X. Claim 1 of the first auxiliary request differs from claim 1 of the main request in that
- "with an improved characterization of a standard cell with adaptive body biasing" has been amended to "with an improved characterization of a standard cell with adaptive body biasing by means of a design tool and the method is used",
- "resulting in a design model for generating target VWN and VPN values for adaptive body biasing operation supported by a design implementation tool, characterized in, [sic] that" has been amended to "resulting in the improved design model, wherein", and
- "and for compensating the static deviation in the supply voltage" has been amended to "and for compensating the static deviation in the supply voltage, whereas a closed loop regulation of the bias voltages which is regulated in a closed loop control, based on a performance sensor is used".
XI. Claim 1 of the second auxiliary request differs from claim 1 of the first auxiliary request in that the following text has been added at the end of the claim:
- dynamic deviations of the supply voltage VDD by a second pessimism +/- y%, resulting in VDDc,PVTBB = VDDnom +/- (x+y)%".
XII. The appellant's arguments relevant to the present decision are discussed in detail below.
1. The application relates to generating a design model for a chip design by means of a design tool and simulation.
Admissibility of all the requests
2. The current main request was filed in direct response to the board's communication under Article 15(1) RPBA 2020, wherein the board raised a fresh line of argument against inventive step of the requests on file based on a notorious computer as prior art and decision of the Enlarged Board of Appeal G 1/19 of 10 March 2021. The appellant argued that decision G 1/19 had not been published when it filed its statement of grounds of appeal. Consequently, its main request and also its auxiliary requests should be admitted as a legitimate defence against the board's fresh line of argument. The board agrees that, in the present case, the board's fresh line of argument constitutes exceptional circumstances. Consequently, the board admits the main request under Article 13(2) RPBA 2020, even though this request re-introduces a former request that was not maintained in the statement of grounds of appeal.
3. The current first and second auxiliary requests were filed as main request and first auxiliary request with the statement of grounds of appeal. Consequently, their admission is at the board's discretion under Article 12(4) RPBA 2020. The appellant argued that these requests comprised amendments intended to overcome the objection of the examining division that certain method steps represented mental acts and did not make a technical contribution.
The amendments made in the current auxiliary requests can be regarded as a legitimate defence against the board's new line of argument regarding inventive step as well.
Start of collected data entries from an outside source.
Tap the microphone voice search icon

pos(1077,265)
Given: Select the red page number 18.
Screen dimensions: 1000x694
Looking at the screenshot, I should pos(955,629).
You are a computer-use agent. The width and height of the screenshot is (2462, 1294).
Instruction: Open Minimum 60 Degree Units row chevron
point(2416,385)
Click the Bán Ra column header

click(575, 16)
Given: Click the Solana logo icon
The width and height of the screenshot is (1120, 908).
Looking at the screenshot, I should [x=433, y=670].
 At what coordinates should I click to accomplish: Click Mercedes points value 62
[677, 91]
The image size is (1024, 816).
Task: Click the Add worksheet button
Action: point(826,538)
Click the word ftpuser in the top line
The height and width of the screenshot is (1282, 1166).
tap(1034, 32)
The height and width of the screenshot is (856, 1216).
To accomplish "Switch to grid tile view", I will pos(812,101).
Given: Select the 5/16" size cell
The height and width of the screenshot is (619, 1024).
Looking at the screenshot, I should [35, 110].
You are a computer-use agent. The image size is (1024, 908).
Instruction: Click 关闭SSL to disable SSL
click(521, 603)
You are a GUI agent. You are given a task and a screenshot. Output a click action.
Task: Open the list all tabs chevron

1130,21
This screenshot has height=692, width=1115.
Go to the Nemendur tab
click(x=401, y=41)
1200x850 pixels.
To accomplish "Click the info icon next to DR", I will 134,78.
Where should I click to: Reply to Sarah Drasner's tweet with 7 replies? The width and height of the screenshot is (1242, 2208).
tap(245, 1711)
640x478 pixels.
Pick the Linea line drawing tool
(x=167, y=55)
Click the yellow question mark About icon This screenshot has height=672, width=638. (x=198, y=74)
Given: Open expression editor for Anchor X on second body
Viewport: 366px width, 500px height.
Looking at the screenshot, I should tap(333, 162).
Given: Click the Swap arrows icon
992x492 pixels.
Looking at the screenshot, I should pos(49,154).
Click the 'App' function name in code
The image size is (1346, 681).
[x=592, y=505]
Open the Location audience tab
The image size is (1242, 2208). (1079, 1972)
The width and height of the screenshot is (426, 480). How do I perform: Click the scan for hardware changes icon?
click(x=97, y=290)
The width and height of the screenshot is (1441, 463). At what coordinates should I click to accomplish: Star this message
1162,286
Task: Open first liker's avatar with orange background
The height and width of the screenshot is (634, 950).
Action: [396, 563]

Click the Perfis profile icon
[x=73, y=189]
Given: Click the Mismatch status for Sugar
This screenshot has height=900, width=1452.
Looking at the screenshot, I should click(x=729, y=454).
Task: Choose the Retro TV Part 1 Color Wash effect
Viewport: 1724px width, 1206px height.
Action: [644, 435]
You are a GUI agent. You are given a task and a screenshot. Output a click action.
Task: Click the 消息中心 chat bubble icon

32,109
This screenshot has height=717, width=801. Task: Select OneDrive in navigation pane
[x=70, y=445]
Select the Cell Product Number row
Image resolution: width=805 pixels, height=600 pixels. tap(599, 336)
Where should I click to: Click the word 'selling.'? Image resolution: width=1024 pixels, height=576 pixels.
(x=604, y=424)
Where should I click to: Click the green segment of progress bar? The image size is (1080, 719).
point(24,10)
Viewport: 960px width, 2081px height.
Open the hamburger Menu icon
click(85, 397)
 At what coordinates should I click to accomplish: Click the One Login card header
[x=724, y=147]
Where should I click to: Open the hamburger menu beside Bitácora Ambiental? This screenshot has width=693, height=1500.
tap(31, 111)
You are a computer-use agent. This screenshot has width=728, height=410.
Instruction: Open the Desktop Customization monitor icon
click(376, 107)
Moreover, the board admitted the appellant's main request as a legitimate defence and it would not be convincing, in the exceptional circumstances of the present case, to deprive the appellant of the opportunity to defend itself with its earlier filed substantive requests. In this context it has to be considered that these earlier filed substantive requests at least in principle are suitable to address the issues raised and the board can deal with these requests in a straightforward manner. Consequently, the board admits the current first and second auxiliary requests into the appeal proceedings (Article 12(4) RPBA 2020).
4. Inventive step
4.1 The examining division considered that, even assuming that storing results in a library file implied the use of technical means, the method of claim 1 of the current main request lacked an inventive step for the following reasons: first, it was well known to store cell characterisation data in library computer files (see document D1, columns 17 and 18). Second, the further steps corresponded to non-technical user requirements that, according to the COMVIK approach (see decision T 641/00), were part of the objective technical problem (see contested decision, point 2).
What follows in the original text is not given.